• Lignes fournies:
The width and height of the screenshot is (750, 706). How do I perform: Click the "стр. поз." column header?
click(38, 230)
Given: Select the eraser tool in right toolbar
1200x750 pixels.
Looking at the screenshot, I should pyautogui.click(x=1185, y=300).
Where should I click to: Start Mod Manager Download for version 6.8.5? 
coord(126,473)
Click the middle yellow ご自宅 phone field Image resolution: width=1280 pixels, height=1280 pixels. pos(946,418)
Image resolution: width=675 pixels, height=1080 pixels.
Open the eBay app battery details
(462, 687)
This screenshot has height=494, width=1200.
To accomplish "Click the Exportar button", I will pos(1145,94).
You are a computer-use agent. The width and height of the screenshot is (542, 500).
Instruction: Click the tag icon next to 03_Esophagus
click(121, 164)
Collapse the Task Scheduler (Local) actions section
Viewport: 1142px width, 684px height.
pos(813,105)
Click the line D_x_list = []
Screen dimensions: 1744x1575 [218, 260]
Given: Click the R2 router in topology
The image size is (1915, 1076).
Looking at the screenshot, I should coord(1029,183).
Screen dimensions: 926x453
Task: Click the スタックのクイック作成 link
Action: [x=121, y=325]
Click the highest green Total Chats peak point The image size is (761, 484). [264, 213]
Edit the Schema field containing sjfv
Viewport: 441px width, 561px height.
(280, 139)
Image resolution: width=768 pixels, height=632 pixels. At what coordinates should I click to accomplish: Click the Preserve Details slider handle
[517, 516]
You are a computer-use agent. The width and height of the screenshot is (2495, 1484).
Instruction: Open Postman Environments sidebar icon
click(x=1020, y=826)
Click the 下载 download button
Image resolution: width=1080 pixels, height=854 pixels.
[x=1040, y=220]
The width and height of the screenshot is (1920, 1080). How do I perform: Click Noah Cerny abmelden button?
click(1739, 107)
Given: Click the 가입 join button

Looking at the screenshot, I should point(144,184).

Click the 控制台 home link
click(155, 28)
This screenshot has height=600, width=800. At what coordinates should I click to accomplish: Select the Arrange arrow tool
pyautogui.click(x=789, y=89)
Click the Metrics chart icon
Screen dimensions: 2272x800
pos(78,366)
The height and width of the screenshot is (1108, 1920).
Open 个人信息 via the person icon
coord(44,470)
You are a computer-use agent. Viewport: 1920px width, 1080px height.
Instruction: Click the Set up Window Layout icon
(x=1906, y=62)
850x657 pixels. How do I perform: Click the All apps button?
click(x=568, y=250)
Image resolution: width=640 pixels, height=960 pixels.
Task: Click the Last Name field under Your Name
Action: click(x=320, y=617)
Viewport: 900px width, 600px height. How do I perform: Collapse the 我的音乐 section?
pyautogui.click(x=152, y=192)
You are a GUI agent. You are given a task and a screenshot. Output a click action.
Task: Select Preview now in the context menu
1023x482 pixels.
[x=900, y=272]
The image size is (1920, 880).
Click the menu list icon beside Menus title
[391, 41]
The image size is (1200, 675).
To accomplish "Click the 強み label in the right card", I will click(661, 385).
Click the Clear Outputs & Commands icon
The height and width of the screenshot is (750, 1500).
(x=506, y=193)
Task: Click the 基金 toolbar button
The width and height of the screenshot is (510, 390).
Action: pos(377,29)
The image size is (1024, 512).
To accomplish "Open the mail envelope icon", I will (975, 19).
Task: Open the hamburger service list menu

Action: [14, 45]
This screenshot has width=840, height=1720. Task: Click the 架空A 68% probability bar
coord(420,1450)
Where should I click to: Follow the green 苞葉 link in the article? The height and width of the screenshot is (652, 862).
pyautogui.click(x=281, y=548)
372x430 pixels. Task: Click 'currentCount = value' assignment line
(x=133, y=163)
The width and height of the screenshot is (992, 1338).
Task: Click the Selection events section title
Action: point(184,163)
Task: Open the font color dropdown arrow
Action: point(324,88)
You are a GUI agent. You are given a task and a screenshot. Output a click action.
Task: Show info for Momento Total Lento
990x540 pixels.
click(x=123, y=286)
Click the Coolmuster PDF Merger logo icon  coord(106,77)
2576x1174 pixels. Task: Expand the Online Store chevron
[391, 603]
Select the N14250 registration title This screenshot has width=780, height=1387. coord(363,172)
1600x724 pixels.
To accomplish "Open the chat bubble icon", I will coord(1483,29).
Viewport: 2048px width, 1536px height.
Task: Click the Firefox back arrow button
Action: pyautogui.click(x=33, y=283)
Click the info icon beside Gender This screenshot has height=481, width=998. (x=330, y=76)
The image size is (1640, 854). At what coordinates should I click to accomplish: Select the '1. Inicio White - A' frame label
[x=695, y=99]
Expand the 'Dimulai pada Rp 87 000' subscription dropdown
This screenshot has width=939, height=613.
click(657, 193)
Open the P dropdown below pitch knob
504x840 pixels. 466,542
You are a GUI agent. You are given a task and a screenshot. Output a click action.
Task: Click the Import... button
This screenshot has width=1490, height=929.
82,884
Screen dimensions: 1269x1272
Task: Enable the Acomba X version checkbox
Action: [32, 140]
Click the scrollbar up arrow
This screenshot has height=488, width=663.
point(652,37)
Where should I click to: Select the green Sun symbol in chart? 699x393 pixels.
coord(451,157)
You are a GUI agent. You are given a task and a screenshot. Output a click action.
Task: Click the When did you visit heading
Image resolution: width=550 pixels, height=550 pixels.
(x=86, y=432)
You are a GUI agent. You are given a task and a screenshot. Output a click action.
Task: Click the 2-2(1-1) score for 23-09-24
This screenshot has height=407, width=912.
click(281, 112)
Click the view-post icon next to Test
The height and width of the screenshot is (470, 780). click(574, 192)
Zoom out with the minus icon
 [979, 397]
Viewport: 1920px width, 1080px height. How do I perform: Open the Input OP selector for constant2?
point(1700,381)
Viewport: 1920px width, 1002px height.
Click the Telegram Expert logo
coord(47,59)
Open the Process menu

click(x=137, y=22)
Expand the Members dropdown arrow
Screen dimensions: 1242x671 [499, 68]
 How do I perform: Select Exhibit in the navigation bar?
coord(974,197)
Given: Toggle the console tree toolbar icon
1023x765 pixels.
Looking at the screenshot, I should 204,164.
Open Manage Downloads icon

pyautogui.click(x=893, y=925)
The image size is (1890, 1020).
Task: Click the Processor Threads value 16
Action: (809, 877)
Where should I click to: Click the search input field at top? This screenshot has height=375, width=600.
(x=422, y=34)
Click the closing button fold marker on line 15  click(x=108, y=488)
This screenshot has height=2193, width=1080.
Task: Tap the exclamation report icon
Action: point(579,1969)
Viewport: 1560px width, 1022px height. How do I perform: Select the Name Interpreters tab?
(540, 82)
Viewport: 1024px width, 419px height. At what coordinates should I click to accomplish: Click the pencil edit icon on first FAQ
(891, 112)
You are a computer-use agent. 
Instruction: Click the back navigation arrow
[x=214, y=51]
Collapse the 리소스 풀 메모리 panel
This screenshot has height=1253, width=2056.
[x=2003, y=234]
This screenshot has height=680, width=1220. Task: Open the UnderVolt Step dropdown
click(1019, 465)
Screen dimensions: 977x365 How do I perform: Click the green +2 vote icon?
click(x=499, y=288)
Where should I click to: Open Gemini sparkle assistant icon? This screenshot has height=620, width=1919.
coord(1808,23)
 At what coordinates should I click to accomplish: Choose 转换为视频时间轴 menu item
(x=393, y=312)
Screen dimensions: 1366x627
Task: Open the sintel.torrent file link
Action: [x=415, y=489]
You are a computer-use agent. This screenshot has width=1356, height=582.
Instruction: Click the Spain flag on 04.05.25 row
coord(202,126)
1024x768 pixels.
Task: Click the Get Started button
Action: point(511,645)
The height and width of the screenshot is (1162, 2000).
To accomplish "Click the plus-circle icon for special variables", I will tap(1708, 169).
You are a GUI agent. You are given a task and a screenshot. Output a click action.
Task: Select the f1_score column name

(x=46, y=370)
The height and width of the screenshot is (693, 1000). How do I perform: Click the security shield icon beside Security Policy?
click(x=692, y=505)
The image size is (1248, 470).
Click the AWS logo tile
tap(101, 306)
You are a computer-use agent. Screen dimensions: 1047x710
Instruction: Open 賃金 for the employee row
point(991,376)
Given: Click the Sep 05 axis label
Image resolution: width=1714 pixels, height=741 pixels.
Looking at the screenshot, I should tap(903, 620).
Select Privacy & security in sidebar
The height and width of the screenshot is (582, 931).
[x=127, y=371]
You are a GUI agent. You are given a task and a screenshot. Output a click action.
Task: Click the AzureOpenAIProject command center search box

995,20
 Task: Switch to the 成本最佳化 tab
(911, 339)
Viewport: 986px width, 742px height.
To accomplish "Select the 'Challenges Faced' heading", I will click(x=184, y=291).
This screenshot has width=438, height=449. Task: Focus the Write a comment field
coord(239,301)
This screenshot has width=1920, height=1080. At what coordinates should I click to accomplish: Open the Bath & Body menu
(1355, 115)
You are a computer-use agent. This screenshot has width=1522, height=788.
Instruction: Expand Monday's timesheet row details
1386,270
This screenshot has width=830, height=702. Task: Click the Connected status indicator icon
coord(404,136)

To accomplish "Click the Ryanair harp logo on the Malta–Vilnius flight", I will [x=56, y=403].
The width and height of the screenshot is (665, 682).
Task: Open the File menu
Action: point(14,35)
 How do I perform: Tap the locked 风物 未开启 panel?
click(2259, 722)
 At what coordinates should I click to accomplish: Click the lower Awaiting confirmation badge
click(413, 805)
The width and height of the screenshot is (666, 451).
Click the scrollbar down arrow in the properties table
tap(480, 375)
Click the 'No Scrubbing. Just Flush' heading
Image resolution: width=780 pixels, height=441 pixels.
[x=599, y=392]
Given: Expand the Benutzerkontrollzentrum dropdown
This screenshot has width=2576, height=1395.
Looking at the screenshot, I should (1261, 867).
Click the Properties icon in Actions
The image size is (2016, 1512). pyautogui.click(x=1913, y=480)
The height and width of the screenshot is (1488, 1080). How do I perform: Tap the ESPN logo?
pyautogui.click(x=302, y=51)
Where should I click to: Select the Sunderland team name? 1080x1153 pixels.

• Votre tâche:
Réécrivez les lignes situées entre celle qui contient « The height and width of the screenshot is (693, 1000). » et celle qui contient « [x=127, y=371] », incluses, en remplaçant « shield » par « lock » et en laissant tout le reste identique.

• Réponse correcte:
The height and width of the screenshot is (693, 1000). How do I perform: Click the security lock icon beside Security Policy?
click(x=692, y=505)
The image size is (1248, 470).
Click the AWS logo tile
tap(101, 306)
You are a computer-use agent. Screen dimensions: 1047x710
Instruction: Open 賃金 for the employee row
point(991,376)
Given: Click the Sep 05 axis label
Image resolution: width=1714 pixels, height=741 pixels.
Looking at the screenshot, I should tap(903, 620).
Select Privacy & security in sidebar
The height and width of the screenshot is (582, 931).
[x=127, y=371]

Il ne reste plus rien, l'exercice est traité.